John Larkin schrieb:

Hello,

long time ago tuneable inductors were used. But these were not small and shielded. How many windings on the used inductors, what about severals taps?

Bye

Reply to
Uwe Hercksen

Fun, Random thoughts... I guess I like the switched C idea (maybe miso's single value caps.) What about tweaking the inductance? Over wound coil and take off turns till it's close. Under wound and then measure and add some other L in series. What's the Q? You get a little freq shift as you load it. Then I started thinking about coupled oscillators...one pulling the other... but that seems much to exotic.

George H.

Reply to
George Herold

We used a 'capacitive DAC'

Have you looked at saturable core reactors, even 'home made' versions might work for you.

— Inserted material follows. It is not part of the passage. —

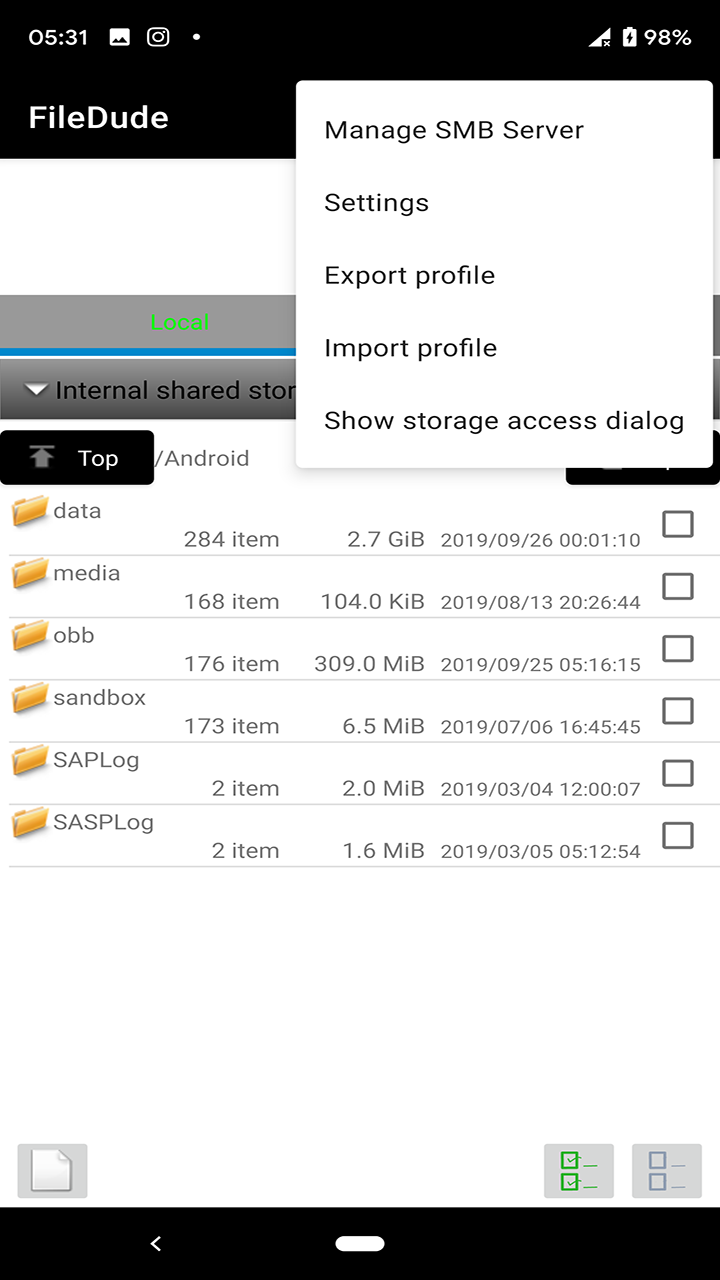The image size is (720, 1280).
Task: Open the media folder icon
Action: click(x=31, y=572)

use phase shift to tune and sit exactly on the resonance.

Reply to
RobertMacy

PWMing a cap makes a resistor.

Cheers

Phil Hobbs

Reply to
pcdhSpamMeSenseless

How about splitting your inductor into two 39uH and rebinning the component so you can combine one higher and one lower than the nominal value to get a fairly accurate composite 78 uH using two components.

Any reason why it has to be 107kHz? How accurate does it have to be?

A tunable core inductor of about 1mH in parallel should give you some tuning leeway and continuous adjustment. It must still be good for the full voltage but only has to carry about 10% of the current.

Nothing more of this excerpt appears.